El principio de primacía del derecho comunitario, consagrado ya en la Sentencia Simmenthal de 9 de marzo de 1978 , obliga al Juez nacional a aplicar íntegramente el Derecho Comunitario y el Tribunal de Justicia ha consagrado ( Sentencias Von Colson y Harz, ambas de 10 de abril de 1984 entre otras) el llamado principio de interpretación conforme, declarando que cuando los Jueces nacionales aplican el Derecho nacional están obligados a interpretarlo ateniéndose a las normas comunitarias. En particular, en caso de falta de transposición o de transposición incorrecta de una Directiva por los poderes públicos competentes se traslada a los jueces, también órganos del Estado, la obligación de adoptar las medidas necesarias para alcanzar el resultado querido por la Directiva, alcanzando los efectos materiales de la Directiva.

Por todo lo expuesto, y en el caso de autos, la expulsión acordada se presenta como la medida adecuada, tanto desde la perspectiva de la normativa comunitaria aplicable como, asimismo, desde la normativa nacional, pues, como apreciaba la sentencia de instancia, al no haber sido controvertido con prueba bastante, la parte recurrente, carente de arraigo en territorio nacional, se encontraba indocumentada, sin que la mera estancia sin título alguno que la habilite pueda equipararse al arraigo familiar o económico, cuando no se invocan medios de vida suficientes.



QUINTO.- De conformidad con lo dispuesto en el art. 139.2 de la LJCA las costas se imponen a la parte apelante al desestimarse el recurso interpuesto con el límite de 300 euros.

Vistos los preceptos citados y demás de general y pertinente aplicación

Fallo

Debemos desestimar y desestimamos el recurso de apelación interpuesto porD. Marcelino contra la sentencia de fecha veintinueve de noviembre de dos mil dieciséis dictada por el Juzgado de lo Contencioso Administrativo número 2 de Ceuta en el recurso contencioso administrativo núm.

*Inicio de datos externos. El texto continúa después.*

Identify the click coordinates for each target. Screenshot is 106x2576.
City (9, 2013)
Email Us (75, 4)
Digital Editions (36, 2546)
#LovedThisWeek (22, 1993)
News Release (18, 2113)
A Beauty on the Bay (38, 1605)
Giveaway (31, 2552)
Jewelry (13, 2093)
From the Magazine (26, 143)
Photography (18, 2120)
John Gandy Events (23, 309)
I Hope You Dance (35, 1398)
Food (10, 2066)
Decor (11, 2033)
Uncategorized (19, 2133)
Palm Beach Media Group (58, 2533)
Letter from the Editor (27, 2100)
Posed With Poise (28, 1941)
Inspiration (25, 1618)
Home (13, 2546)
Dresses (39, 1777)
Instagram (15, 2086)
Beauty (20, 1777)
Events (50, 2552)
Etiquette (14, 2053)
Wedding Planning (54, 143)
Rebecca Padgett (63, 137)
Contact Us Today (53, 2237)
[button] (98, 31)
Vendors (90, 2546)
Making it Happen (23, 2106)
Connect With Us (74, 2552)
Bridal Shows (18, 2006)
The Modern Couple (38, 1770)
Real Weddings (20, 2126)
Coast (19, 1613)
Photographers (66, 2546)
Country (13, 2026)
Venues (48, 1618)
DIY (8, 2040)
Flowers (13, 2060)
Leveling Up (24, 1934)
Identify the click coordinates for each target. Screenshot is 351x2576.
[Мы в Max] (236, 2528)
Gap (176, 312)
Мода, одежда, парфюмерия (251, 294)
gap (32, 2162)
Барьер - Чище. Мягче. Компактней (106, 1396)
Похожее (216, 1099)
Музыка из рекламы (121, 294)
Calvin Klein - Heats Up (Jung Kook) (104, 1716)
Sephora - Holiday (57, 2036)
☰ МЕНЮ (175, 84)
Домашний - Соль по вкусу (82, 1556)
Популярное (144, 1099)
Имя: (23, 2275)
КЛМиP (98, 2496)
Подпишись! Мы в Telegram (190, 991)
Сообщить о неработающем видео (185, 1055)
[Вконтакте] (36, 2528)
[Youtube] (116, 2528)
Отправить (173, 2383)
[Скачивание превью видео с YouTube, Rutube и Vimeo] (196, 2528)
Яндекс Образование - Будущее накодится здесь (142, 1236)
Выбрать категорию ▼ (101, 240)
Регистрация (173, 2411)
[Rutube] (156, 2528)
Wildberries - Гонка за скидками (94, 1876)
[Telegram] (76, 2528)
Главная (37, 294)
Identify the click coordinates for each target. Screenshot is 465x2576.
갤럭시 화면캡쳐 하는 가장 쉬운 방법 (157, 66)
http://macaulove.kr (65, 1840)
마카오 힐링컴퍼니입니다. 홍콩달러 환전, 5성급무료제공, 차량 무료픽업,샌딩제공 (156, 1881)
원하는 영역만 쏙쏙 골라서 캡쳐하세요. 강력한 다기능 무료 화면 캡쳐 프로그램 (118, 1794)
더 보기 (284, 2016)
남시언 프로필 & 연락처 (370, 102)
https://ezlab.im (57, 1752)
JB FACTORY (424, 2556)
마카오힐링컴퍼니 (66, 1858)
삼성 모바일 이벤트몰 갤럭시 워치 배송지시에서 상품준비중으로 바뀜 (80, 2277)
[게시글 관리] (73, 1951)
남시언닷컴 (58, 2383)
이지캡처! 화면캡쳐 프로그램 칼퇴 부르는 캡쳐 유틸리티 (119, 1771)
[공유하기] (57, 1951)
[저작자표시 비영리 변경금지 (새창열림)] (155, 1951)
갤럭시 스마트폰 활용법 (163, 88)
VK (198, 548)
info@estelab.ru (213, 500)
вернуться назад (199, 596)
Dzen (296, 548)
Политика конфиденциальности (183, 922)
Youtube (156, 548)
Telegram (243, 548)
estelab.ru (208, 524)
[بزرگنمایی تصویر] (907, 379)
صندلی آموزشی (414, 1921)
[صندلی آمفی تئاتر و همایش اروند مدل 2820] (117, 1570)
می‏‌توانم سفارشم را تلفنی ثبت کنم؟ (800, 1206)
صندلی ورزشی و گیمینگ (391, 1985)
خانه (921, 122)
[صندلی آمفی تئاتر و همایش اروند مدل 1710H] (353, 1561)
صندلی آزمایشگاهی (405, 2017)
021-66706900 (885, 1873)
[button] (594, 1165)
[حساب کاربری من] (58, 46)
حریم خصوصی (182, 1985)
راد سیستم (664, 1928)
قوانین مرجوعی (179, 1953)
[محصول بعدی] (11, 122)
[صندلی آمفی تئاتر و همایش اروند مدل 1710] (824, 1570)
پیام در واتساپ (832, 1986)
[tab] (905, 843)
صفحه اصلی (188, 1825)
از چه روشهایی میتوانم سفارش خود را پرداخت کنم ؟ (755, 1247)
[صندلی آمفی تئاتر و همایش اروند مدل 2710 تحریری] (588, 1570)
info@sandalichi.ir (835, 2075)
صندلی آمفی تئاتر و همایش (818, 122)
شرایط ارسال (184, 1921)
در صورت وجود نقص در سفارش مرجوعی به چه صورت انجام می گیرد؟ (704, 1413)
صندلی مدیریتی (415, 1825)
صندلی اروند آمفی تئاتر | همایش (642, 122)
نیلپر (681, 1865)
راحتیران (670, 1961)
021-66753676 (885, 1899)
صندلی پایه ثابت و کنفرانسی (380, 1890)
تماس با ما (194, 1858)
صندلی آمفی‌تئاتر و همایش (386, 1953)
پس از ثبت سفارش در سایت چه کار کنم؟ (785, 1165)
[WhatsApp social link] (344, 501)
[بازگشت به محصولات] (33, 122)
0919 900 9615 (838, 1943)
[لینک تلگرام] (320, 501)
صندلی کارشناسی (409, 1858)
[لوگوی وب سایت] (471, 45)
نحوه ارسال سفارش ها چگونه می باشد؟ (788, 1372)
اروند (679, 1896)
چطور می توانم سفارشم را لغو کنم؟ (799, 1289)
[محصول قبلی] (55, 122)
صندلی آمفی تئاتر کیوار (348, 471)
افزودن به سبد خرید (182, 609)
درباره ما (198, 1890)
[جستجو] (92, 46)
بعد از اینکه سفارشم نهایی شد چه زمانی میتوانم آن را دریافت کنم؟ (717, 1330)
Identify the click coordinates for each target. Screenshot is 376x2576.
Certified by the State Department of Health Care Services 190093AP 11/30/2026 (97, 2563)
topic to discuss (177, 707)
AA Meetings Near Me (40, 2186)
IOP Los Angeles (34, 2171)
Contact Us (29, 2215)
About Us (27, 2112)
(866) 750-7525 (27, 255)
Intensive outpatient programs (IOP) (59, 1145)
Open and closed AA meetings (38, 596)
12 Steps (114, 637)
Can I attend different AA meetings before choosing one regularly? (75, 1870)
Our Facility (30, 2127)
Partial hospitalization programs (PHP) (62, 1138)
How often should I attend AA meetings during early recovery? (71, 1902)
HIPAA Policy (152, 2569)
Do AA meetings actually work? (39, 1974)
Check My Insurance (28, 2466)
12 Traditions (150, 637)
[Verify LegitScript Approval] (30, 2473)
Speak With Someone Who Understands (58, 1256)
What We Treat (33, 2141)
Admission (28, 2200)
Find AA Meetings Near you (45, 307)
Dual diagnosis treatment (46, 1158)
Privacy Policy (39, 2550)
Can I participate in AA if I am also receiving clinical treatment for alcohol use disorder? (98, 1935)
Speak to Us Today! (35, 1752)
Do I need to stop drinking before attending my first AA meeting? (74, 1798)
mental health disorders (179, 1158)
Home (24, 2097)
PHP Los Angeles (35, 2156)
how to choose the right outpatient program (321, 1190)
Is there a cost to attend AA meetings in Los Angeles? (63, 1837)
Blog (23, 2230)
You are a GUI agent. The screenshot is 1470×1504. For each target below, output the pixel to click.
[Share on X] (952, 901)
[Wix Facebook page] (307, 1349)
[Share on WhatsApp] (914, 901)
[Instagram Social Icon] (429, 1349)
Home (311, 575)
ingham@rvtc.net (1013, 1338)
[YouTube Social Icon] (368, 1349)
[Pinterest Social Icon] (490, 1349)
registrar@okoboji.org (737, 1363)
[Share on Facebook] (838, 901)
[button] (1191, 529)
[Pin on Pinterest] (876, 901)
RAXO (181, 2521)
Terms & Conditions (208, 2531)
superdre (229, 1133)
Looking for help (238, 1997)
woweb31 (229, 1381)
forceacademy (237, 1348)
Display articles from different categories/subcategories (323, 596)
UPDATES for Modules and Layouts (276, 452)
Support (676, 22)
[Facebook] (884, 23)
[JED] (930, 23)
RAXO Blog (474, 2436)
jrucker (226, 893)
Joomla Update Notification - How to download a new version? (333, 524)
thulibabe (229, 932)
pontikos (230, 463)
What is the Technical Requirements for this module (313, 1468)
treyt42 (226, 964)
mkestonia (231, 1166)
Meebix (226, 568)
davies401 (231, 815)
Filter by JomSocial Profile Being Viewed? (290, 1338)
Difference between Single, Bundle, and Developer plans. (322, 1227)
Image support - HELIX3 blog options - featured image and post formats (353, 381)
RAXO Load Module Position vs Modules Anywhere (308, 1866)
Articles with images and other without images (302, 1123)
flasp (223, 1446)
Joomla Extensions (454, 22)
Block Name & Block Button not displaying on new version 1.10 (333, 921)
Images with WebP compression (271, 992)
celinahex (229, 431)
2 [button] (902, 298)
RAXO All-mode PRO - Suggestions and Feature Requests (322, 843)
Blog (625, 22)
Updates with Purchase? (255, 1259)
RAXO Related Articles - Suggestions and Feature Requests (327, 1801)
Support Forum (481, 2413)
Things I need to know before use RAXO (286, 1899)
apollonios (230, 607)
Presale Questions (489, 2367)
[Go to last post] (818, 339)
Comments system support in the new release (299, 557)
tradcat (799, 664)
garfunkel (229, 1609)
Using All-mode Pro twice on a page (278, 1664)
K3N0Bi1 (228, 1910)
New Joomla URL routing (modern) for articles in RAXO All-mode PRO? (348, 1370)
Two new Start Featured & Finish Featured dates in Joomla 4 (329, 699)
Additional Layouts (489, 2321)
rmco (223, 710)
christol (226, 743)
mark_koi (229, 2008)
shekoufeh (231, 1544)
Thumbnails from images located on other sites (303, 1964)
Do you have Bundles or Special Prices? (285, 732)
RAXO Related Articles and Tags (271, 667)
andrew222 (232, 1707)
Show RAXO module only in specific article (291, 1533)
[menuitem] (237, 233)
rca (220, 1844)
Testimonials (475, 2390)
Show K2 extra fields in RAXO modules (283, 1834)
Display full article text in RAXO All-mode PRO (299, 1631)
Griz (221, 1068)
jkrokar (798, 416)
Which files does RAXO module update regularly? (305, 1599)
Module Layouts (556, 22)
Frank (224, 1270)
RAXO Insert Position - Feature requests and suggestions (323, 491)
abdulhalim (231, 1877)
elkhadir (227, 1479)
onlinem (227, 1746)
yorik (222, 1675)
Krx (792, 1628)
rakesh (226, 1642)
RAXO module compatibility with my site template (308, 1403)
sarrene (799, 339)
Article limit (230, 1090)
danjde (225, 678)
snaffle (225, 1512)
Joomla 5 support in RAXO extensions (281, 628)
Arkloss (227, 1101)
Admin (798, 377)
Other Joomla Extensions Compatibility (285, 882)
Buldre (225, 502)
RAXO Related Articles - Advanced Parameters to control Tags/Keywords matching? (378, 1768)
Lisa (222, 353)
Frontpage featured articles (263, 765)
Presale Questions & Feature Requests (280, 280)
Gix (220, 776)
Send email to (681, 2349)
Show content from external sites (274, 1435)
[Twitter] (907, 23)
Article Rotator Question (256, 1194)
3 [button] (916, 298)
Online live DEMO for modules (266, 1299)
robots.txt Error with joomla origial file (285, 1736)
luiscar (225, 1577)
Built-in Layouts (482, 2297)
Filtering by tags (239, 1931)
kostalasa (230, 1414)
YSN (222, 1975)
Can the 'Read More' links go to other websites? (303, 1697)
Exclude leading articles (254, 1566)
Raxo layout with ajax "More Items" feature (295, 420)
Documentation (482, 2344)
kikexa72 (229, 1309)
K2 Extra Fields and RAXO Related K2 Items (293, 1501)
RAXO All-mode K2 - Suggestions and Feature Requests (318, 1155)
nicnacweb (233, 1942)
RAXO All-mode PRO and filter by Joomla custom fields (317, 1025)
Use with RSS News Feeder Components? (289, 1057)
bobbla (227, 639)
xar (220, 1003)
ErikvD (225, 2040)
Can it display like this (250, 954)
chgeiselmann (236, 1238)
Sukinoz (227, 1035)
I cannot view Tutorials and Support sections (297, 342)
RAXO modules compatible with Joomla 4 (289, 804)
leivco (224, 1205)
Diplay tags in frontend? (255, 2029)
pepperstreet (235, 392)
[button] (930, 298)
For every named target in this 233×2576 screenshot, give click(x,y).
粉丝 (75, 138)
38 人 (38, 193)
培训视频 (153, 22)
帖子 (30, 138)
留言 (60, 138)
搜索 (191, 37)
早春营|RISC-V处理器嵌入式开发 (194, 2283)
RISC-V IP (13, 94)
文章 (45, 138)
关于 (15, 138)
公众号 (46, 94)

561/2016 , que confirmamos íntegramente. Se imponen las costas a la apelante.

Notifíquese esta sentencia a las partes haciéndoles saber que contra la misma solo podrá interponerse, en su caso, recurso de casación que habrá de prepararse ante esta Sala en el plazo de los treinta días siguientes a su notificación y con los requisitos establecidos en el art. 89 de la LJCA .

Así, por esta nuestra Sentencia, definitivamente juzgando, lo pronunciamos, mandamos y firmamos.